Could you copy exactly the line that contains "Instruction: Switch to the 照片 tab" and every line after it to the end of the records, and nothing more?

----- Data for this task

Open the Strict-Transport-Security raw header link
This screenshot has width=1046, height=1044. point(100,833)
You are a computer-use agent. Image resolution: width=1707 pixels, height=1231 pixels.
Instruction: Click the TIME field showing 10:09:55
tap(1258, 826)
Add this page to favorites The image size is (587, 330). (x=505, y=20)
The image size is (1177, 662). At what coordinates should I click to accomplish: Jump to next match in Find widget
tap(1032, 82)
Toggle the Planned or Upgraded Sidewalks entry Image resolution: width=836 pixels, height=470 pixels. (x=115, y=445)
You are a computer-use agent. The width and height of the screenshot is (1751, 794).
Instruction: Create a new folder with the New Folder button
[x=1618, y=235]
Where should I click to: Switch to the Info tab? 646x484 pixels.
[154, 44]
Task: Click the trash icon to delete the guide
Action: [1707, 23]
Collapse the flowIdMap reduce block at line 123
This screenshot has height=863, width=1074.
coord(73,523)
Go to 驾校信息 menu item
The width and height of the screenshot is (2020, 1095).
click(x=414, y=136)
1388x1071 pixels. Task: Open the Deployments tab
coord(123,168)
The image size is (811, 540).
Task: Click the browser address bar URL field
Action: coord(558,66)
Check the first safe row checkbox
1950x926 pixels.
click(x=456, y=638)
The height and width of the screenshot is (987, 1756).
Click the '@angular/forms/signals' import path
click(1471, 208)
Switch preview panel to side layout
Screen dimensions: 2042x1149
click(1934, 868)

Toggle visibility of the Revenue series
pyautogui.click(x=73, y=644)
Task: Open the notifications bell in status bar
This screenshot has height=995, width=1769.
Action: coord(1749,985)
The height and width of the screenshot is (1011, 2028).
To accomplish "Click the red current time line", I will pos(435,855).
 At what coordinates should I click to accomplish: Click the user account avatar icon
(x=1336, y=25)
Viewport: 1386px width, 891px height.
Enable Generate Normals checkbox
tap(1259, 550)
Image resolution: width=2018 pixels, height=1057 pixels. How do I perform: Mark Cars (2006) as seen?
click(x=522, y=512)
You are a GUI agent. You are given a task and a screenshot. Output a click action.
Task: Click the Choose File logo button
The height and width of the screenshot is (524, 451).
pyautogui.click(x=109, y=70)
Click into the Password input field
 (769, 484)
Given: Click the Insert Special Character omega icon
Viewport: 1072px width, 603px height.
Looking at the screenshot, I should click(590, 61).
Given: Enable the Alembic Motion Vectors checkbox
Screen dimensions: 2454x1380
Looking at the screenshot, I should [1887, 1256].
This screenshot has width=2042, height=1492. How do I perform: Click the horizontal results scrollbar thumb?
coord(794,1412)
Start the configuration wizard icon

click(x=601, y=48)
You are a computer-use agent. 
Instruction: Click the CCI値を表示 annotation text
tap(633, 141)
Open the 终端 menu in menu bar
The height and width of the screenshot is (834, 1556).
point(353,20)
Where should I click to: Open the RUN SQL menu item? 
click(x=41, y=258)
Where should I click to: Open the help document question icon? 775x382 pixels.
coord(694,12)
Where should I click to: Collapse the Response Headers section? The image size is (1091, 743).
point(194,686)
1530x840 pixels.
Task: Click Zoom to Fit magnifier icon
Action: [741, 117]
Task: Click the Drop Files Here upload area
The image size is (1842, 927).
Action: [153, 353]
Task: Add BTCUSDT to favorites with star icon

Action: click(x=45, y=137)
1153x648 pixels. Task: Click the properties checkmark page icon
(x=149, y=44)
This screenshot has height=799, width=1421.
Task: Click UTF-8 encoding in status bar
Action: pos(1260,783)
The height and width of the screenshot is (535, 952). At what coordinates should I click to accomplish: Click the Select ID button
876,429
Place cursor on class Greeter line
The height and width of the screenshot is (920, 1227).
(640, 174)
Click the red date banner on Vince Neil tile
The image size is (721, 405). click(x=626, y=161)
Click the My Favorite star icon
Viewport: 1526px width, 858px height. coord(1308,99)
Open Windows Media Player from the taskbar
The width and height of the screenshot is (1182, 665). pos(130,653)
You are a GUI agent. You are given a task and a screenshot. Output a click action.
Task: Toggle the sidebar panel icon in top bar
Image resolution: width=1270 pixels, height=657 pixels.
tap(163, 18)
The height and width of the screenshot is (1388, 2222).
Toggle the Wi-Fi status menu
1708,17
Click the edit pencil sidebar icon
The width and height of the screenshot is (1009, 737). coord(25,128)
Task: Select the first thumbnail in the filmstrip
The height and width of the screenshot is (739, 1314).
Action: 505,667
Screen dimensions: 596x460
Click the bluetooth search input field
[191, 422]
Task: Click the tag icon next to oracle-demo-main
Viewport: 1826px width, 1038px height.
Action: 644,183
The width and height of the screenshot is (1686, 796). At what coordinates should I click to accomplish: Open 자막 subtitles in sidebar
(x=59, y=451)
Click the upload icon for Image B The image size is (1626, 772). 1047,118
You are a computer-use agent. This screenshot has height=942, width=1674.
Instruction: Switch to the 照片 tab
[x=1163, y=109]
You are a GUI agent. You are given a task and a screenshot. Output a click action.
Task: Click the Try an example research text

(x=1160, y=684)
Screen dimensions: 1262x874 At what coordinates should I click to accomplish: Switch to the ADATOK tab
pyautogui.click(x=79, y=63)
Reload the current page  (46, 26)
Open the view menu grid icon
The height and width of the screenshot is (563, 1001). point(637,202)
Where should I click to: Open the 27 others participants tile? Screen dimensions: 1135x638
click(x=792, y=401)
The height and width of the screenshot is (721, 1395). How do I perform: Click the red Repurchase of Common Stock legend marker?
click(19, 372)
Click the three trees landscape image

----------

Reply.
Instruction: Switch to the 照片 tab
[x=1163, y=109]
You are a GUI agent. You are given a task and a screenshot. Output a click action.
Task: Click the Try an example research text

(x=1160, y=684)
Screen dimensions: 1262x874 At what coordinates should I click to accomplish: Switch to the ADATOK tab
pyautogui.click(x=79, y=63)
Reload the current page  (46, 26)
Open the view menu grid icon
The height and width of the screenshot is (563, 1001). point(637,202)
Where should I click to: Open the 27 others participants tile? Screen dimensions: 1135x638
click(x=792, y=401)
The height and width of the screenshot is (721, 1395). How do I perform: Click the red Repurchase of Common Stock legend marker?
click(19, 372)
Click the three trees landscape image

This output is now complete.